AnswerDotAI / RAGatouille

Easily use and train state of the art late-interaction retrieval methods (ColBERT) in any RAG pipeline. Designed for modularity and ease-of-use, backed by research.
Apache License 2.0
3.03k stars 206 forks source link

Turn Off return of the verbose unstructured text from --> result = RAG.search(query=query,k=4) #241

Open quantumalchemy opened 2 months ago

quantumalchemy commented 2 months ago

How to turn off return of -- the verbose unstructured text --> using --> result = RAG.search(query=query,k=4) and just Return the dict -> [{"content": ...

[Aug 18, 16:57:05] Loading segmented_maxsim_cpp extension (set COLBERT_LOAD_TORCH_EXTENSION_VERBOSE=True for more info)... Loading searcher for index ragcorpus for the first time... This may take a few seconds [Aug 18, 16:57:06] #> Loading codec... [Aug 18, 16:57:06] #> Loading IVF... [Aug 18, 16:57:06] Loading segmented_lookup_cpp extension (set COLBERT_LOAD_TORCH_EXTENSION_VERBOSE=True for more info)... [Aug 18, 16:57:06] #> Loading doclens... [Aug 18, 16:57:06] #> Loading codes and residuals... [Aug 18, 16:57:06] Loading filter_pids_cpp extension (set COLBERT_LOAD_TORCH_EXTENSION_VERBOSE=True for more info)... [Aug 18, 16:57:06] Loading decompress_residuals_cpp extension (set COLBERT_LOAD_TORCH_EXTENSION_VERBOSE=True for more info)... Searcher loaded!

> QueryTokenizer.tensorize(batch_text[0], batch_background[0], bsize) ==

> Input: . who is Forneus?, True, None

> Output IDs: torch.Size([32]), tensor([ 101, 1, 2040, 2003, 2005, 2638, 2271, 1029, 102, 103, 103, 103,

     103,  103,  103,  103,  103,  103,  103,  103,  103,  103,  103,  103,
     103,  103,  103,  103,  103,  103,  103,  103])

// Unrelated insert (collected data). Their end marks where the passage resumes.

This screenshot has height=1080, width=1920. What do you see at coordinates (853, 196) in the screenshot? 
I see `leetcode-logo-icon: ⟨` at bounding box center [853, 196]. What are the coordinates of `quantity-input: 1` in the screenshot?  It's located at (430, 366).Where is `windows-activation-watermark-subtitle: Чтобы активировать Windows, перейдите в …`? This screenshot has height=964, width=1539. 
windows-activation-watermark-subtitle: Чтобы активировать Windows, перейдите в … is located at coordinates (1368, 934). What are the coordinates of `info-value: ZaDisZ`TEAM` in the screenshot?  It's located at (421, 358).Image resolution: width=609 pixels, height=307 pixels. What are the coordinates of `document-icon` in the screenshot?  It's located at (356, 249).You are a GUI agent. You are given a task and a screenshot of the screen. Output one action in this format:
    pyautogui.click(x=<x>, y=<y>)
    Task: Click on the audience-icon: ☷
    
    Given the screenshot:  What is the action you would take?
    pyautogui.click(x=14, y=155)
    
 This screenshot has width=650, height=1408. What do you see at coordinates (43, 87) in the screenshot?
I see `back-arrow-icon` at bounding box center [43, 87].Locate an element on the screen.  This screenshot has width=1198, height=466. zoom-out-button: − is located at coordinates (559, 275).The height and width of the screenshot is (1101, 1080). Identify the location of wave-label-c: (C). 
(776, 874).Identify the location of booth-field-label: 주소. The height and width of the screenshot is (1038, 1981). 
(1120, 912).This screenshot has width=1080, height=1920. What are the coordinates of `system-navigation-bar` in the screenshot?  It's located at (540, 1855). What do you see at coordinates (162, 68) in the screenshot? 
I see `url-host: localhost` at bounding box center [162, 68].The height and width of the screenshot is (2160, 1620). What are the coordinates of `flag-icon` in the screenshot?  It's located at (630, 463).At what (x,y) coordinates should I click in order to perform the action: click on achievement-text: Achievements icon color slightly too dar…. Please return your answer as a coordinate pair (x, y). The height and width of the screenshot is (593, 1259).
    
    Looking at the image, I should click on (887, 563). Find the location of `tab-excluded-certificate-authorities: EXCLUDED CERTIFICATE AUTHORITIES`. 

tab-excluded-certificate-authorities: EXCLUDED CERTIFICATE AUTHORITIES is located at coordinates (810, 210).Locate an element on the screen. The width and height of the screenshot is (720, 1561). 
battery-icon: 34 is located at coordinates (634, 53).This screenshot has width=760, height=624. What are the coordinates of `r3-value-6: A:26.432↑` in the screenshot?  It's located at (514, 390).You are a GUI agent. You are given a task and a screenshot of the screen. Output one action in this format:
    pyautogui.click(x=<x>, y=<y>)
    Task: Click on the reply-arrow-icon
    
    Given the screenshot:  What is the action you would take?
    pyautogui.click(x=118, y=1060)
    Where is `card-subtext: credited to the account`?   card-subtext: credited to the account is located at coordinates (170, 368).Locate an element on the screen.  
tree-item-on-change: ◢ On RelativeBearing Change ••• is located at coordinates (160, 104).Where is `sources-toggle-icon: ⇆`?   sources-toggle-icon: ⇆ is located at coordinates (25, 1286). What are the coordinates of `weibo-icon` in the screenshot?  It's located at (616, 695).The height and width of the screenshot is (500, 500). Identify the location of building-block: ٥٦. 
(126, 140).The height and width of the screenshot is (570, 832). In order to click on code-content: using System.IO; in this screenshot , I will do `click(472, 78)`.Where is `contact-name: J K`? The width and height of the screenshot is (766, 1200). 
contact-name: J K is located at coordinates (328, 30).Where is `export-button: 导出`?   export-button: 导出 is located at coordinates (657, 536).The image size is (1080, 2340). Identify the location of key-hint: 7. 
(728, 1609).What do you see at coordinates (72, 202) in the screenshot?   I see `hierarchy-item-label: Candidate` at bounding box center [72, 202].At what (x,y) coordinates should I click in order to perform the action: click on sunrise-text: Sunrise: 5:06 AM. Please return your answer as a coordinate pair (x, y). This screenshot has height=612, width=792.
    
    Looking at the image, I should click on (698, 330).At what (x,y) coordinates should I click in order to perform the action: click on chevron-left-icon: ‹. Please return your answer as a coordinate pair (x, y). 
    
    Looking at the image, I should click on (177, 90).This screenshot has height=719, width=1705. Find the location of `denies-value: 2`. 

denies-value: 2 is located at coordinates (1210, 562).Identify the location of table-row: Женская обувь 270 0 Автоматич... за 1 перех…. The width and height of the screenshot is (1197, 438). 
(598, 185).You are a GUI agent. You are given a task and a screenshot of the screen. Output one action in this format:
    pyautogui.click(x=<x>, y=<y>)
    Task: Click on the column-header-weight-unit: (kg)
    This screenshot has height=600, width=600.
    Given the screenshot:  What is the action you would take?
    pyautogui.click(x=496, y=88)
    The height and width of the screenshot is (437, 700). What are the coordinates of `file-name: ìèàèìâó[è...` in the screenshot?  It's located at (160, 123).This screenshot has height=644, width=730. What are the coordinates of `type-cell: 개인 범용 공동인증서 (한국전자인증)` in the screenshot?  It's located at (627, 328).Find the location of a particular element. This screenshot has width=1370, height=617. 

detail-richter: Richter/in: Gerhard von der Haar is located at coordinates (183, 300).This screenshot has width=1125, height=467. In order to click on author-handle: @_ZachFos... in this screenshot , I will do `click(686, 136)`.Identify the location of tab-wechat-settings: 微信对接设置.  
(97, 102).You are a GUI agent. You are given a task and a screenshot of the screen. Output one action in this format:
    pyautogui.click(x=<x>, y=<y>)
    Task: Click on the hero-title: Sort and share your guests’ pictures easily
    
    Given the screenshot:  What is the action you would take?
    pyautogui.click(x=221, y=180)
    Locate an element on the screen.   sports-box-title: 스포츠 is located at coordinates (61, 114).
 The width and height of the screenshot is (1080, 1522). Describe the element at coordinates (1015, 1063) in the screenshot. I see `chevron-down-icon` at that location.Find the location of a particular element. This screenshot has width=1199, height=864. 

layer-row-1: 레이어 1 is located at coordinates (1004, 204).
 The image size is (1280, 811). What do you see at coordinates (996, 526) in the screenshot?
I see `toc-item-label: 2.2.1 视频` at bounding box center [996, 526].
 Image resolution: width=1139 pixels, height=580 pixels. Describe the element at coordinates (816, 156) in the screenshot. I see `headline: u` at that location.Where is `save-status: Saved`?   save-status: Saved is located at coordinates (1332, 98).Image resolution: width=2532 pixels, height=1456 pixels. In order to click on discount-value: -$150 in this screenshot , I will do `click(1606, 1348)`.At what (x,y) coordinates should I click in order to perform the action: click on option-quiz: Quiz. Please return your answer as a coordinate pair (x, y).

> Output Mask: torch.Size([32]), tensor([1, 1, 1, 1, 1, 1, 1, 1, 1, 0, 0, 0, 0, 0, 0, 0, 0, 0, 0, 0, 0, 0, 0, 0,

    0, 0, 0, 0, 0, 0, 0, 0])

I just want this --> [{"content": ...

abdelkareemkobo commented 2 months ago

The code about this is in the index.py file which is logging these logs. I tried to set

verbose=1# -1,0,False,3 

After reading the verbsose code from Colbert which saying that verbose >1 will show more logs and verbse=1 will filter the logs, so as my search this is most filtered format you can get with the following codebase.